━━━━━ DATA RECORDS
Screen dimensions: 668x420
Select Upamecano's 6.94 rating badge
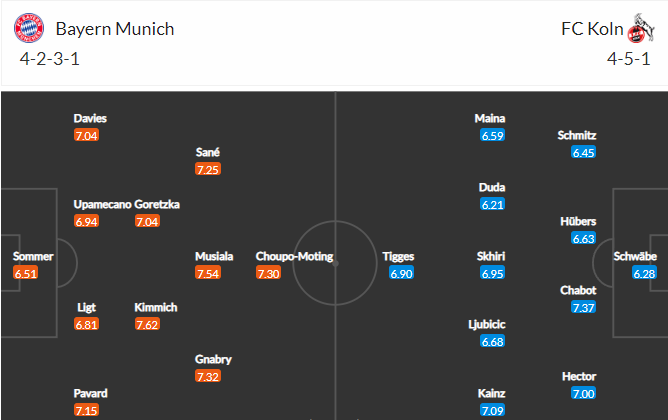tap(86, 221)
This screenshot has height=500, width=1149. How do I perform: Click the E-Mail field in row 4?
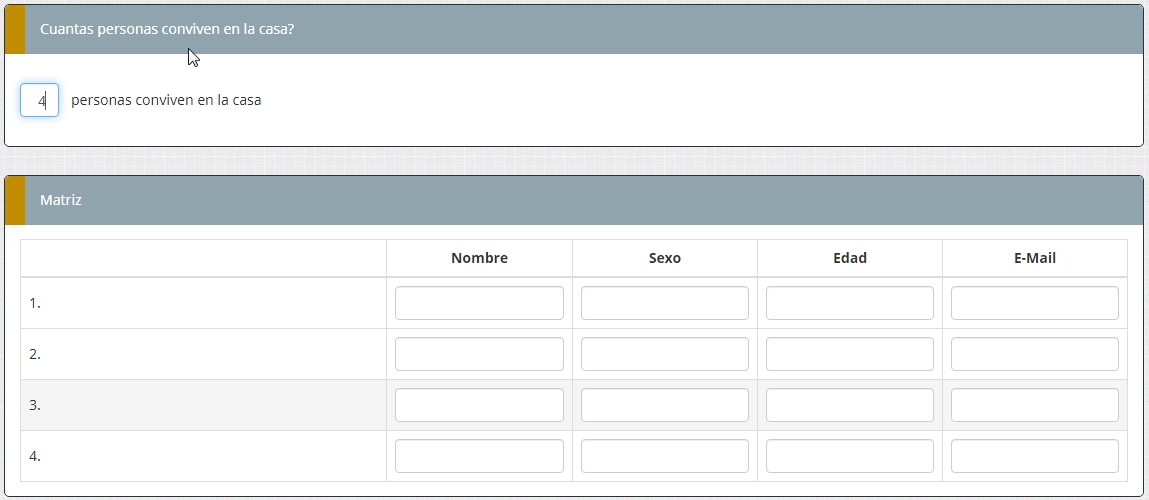(1034, 456)
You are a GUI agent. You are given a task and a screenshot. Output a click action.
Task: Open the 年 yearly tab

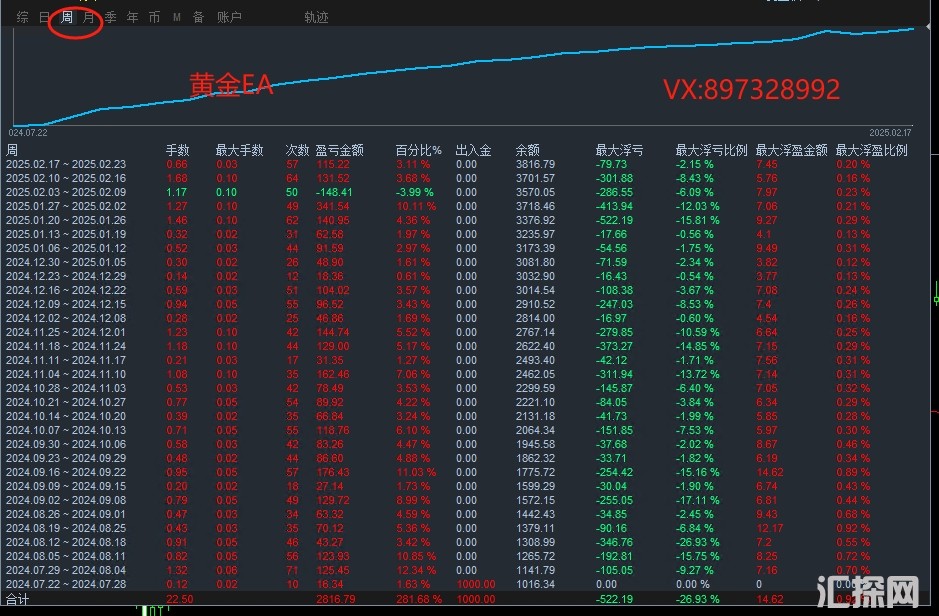[x=133, y=17]
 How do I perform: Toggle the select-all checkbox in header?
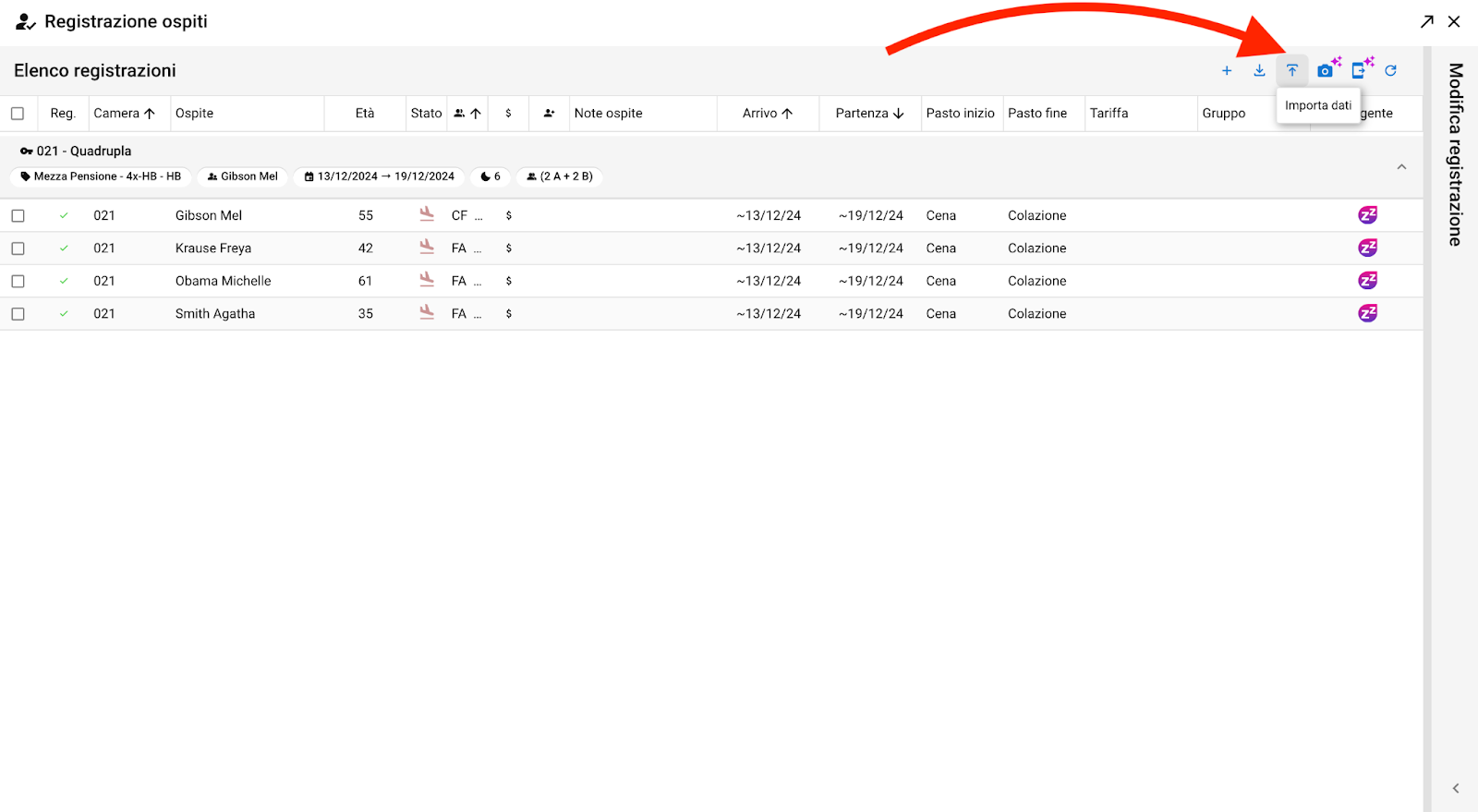tap(18, 114)
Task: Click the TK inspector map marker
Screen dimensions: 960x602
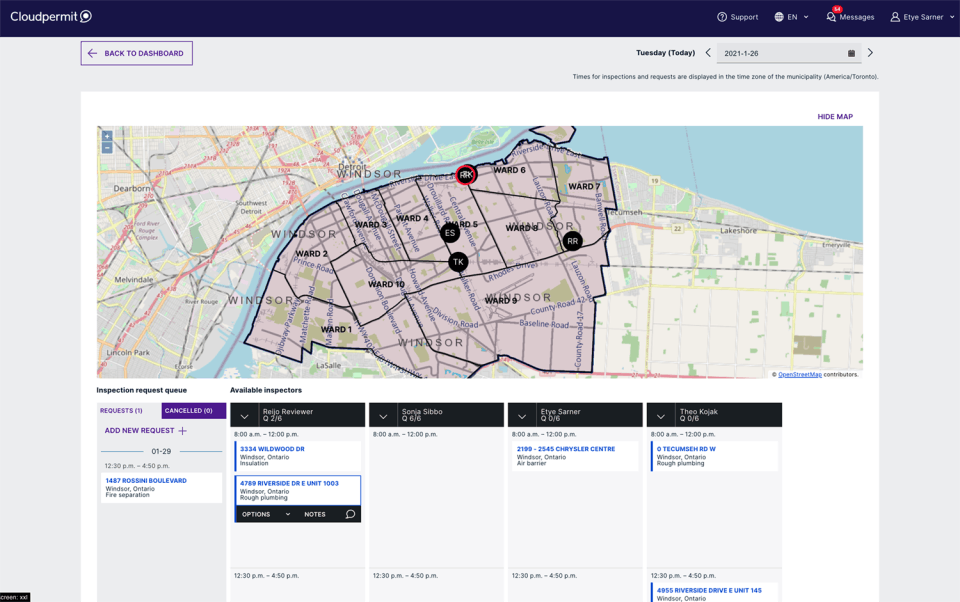Action: [458, 262]
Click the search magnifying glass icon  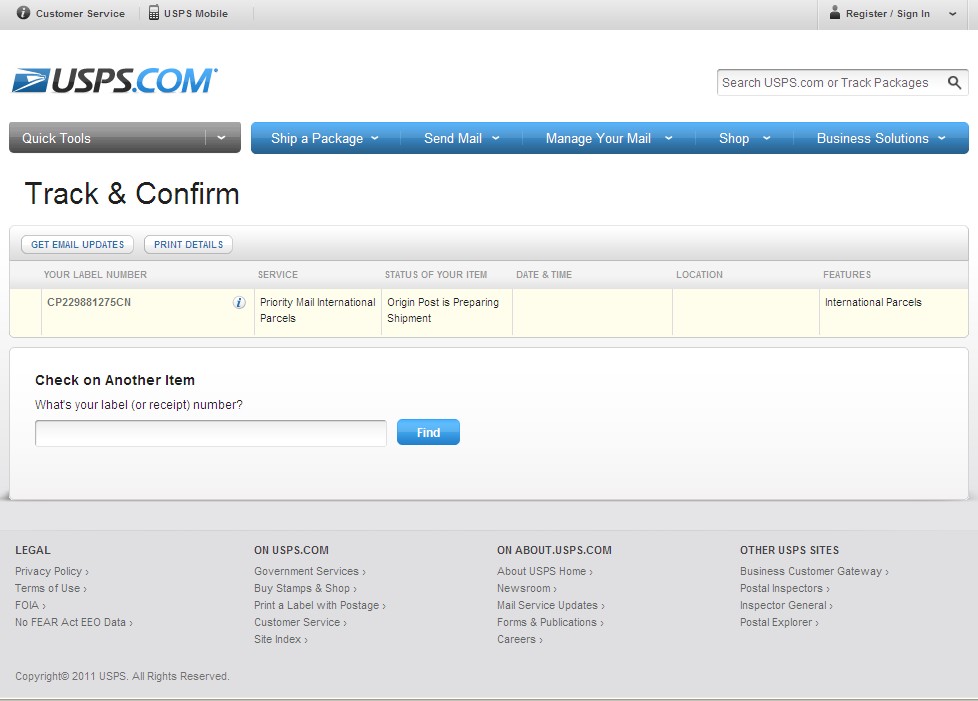tap(954, 83)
━━━━━━━━━━
> _EXERCISE DETAILS_
Could you copy, exactly and with no pictures, each line from the first one above to the line holding "Task: Click the TK inspector map marker"?

> _EXERCISE ANSWER_
Screen dimensions: 668x420
Select Upamecano's 6.94 rating badge
tap(86, 221)
This screenshot has height=500, width=1149. How do I perform: Click the E-Mail field in row 4?
(1034, 456)
You are a GUI agent. You are given a task and a screenshot. Output a click action.
Task: Open the 年 yearly tab

[x=133, y=17]
 How do I perform: Toggle the select-all checkbox in header?
tap(18, 114)
Task: Click the TK inspector map marker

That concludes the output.